**SUPPLIED INFORMATION**.
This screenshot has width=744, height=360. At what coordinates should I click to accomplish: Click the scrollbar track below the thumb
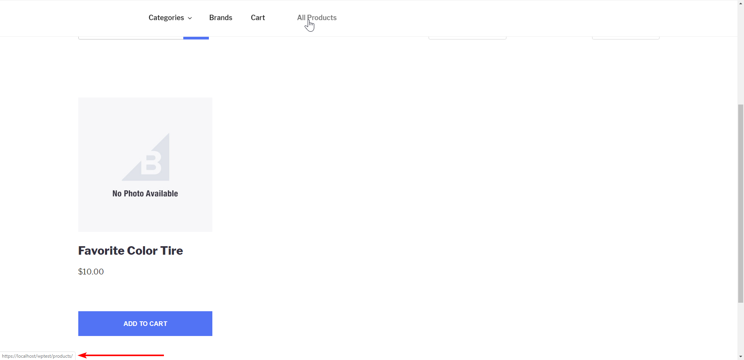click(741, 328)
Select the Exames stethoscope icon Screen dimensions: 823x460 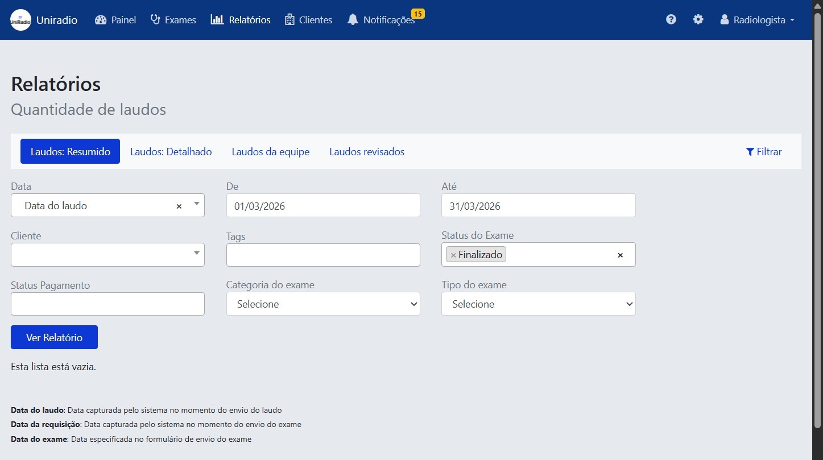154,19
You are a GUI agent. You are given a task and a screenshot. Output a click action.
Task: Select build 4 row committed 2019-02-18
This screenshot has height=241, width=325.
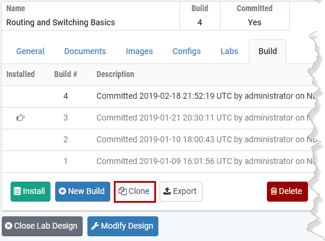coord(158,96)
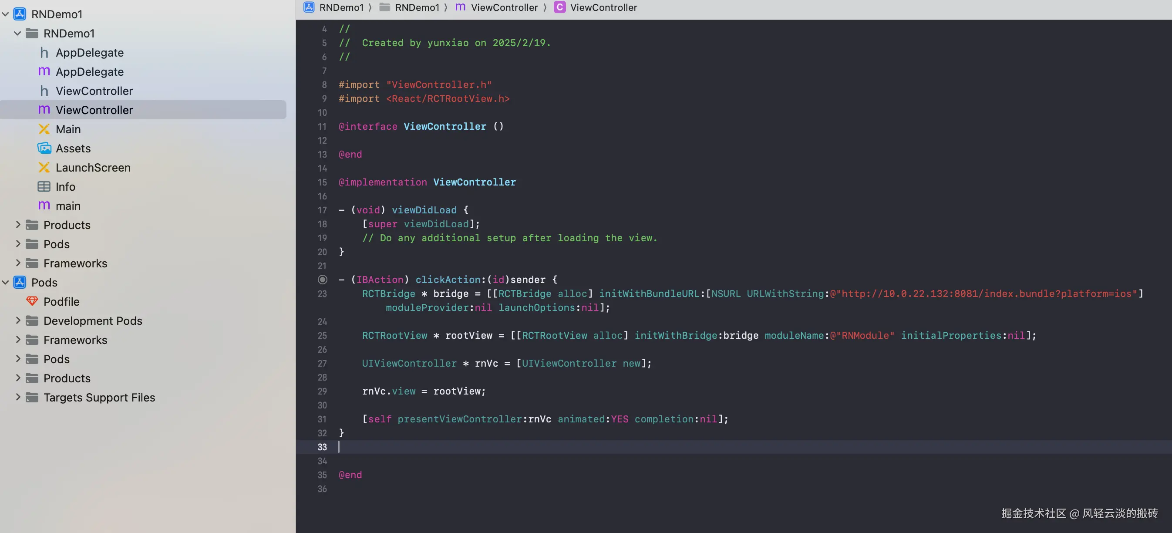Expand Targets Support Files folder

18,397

**WHAT NEEDS TO BE DONE**. Reproduce the data word for word, from the line containing "You are a GUI" through the end of the data, both ends included. Omit the pictures.

**ANSWER TO THE TASK**.
You are a GUI agent. You are given a task and a screenshot. Output a click action.
Task: Select build 4 row committed 2019-02-18
This screenshot has height=241, width=325.
coord(158,96)
Expand Targets Support Files folder

18,397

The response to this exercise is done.